▸ TAREFA PROPOSTA 1: Devolva, sem nenhuma alteração, o trecho do texto sobre o Fundeb e o orçamento que vai de "A economia efetiva" até "despesas não obrigatórias.".
▸ TAREFA PROPOSTA 2: Prossiga com o texto sobre o Fundeb e o orçamento a partir da última frase apresentada.

▸ DOCUMENTO DE ORIGEM:
-=-=-=-=-
A economia efetiva de gastos para a União, no entanto, vai exigir que o governo federal diminua recursos do orçamento da Educação no mesmo montante. Ao cortar recursos, o governo federal deverá assumir o ônus político e ainda respeitar o piso constitucional da Educação exigido pela Constituição, que consome despesas não obrigatórias.
O espaço da economia gerada pelo Fundeb poderá ser ocupado por outros gastos, como o programa Pé-de-Meia, que paga uma bolsa para estudantes do ensino médio. Dessa forma, não haveria corte no total de despesas, mas traria o Pé-de-Meia para dentro do Orçamento, evitando manobras fiscais.
Outras medidas
O relator manteve o comando constitucional para tentar combater os supersalários do funcionalismo público, mas definindo que uma lei ordinária, e não mais uma lei complementar, vai dizer quais tipos de penduricalhos poderão ser excluídos do teto remuneratório. Na prática, a lei ordinária exige menos votos para aprovação.
-=-=-=-=-
▸ ITENS FORNECIDOS:
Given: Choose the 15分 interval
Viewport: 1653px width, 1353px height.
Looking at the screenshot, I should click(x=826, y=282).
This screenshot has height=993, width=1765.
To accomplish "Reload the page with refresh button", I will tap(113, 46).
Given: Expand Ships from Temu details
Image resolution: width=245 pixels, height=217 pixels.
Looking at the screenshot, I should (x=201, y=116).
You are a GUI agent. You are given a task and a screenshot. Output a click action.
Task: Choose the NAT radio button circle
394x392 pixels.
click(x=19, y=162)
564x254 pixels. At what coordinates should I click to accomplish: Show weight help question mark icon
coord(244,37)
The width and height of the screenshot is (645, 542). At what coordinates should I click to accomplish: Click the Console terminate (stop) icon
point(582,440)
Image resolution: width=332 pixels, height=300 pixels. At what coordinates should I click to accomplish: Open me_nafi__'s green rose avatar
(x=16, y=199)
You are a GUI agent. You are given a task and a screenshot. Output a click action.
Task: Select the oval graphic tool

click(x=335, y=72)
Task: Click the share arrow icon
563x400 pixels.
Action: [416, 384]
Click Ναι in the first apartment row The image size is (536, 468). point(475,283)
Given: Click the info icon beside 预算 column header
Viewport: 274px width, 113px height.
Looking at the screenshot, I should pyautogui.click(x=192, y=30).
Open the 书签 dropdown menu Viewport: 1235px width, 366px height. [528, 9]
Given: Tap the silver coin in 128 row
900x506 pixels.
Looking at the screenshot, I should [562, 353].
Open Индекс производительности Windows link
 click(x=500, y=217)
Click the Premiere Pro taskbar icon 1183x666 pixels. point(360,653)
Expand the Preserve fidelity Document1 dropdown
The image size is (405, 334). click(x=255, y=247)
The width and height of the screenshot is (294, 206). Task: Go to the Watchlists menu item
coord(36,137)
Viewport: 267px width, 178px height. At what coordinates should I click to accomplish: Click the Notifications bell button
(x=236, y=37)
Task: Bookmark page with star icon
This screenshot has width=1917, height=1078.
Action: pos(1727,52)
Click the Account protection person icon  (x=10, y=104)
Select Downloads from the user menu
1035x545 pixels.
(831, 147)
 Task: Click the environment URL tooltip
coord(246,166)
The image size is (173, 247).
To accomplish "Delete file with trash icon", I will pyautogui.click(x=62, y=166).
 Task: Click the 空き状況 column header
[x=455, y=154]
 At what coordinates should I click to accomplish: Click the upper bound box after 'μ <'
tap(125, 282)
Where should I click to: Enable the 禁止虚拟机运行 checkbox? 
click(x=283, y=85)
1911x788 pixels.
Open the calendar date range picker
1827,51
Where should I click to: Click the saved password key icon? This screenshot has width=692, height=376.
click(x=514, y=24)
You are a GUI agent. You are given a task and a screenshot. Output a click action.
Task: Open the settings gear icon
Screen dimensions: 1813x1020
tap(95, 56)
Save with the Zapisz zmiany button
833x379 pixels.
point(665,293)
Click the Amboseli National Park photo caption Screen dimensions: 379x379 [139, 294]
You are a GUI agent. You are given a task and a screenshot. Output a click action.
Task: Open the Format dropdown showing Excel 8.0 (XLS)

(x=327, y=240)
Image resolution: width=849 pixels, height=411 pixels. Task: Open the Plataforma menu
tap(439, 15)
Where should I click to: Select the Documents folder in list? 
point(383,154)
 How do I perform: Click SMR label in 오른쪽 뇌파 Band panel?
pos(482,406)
-=-=-=-=-
▸ RESPOSTA DO EXERCÍCIO 1:
A economia efetiva de gastos para a União, no entanto, vai exigir que o governo federal diminua recursos do orçamento da Educação no mesmo montante. Ao cortar recursos, o governo federal deverá assumir o ônus político e ainda respeitar o piso constitucional da Educação exigido pela Constituição, que consome despesas não obrigatórias.

▸ RESPOSTA DO EXERCÍCIO 2:
A PEC também define que terá direito ao abono salarial quem ganha até 1,5 salário mínimo, mas com uma regra de transição. Hoje, tem direito ao abono quem ganha até dois salários mínimo, mas isso vai cair gradativamente até pelo menos 2035.
A proposta prorroga ainda a Desvinculação de Receitas da União (DRU) até 2032. Por outro lado, saiu do texto a revogação dos parágrafos que obrigavam o governo a executar o Orçamento aprovado pelo Congresso Nacional.